● INFORMATION GIVEN

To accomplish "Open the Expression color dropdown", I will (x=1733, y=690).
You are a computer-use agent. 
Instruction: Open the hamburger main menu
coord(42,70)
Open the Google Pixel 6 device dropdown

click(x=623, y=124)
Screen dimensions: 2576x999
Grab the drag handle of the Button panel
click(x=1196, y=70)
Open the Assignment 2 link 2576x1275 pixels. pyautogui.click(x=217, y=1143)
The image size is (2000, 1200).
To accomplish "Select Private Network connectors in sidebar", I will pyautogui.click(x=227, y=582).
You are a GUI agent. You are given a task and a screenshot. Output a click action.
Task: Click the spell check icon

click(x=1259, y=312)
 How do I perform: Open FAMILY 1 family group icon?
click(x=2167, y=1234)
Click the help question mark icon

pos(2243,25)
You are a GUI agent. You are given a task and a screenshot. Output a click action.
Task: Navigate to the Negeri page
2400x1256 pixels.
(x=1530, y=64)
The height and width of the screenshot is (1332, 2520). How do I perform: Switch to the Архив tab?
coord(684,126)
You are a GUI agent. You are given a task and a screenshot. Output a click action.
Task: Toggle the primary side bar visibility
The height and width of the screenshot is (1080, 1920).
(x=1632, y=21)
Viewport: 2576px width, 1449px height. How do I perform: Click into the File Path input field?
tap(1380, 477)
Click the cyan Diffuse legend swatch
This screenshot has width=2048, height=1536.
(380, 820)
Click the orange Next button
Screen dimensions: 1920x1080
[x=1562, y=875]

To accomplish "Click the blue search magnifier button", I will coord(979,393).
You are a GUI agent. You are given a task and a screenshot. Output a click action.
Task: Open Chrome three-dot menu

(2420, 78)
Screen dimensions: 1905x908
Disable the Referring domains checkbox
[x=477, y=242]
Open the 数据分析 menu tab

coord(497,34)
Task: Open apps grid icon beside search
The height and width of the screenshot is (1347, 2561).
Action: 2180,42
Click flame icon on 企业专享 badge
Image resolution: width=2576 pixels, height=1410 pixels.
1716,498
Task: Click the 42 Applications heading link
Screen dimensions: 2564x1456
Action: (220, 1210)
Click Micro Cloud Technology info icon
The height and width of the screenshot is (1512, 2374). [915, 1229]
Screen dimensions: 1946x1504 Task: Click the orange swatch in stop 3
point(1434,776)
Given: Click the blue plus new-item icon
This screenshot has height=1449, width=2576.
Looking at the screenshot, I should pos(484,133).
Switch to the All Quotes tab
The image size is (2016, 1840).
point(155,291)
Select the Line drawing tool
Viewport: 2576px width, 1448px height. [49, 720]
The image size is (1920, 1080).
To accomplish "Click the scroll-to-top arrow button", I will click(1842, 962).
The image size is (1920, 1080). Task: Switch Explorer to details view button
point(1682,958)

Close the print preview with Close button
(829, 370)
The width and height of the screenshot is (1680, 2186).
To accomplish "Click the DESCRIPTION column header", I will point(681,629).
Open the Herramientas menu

● WORK REQUIRED
Search the entries for the word "pyautogui" and copy every line that has it.

● WORKED SOLUTION
Open the Assignment 2 link 2576x1275 pixels. pyautogui.click(x=217, y=1143)
To accomplish "Select Private Network connectors in sidebar", I will pyautogui.click(x=227, y=582).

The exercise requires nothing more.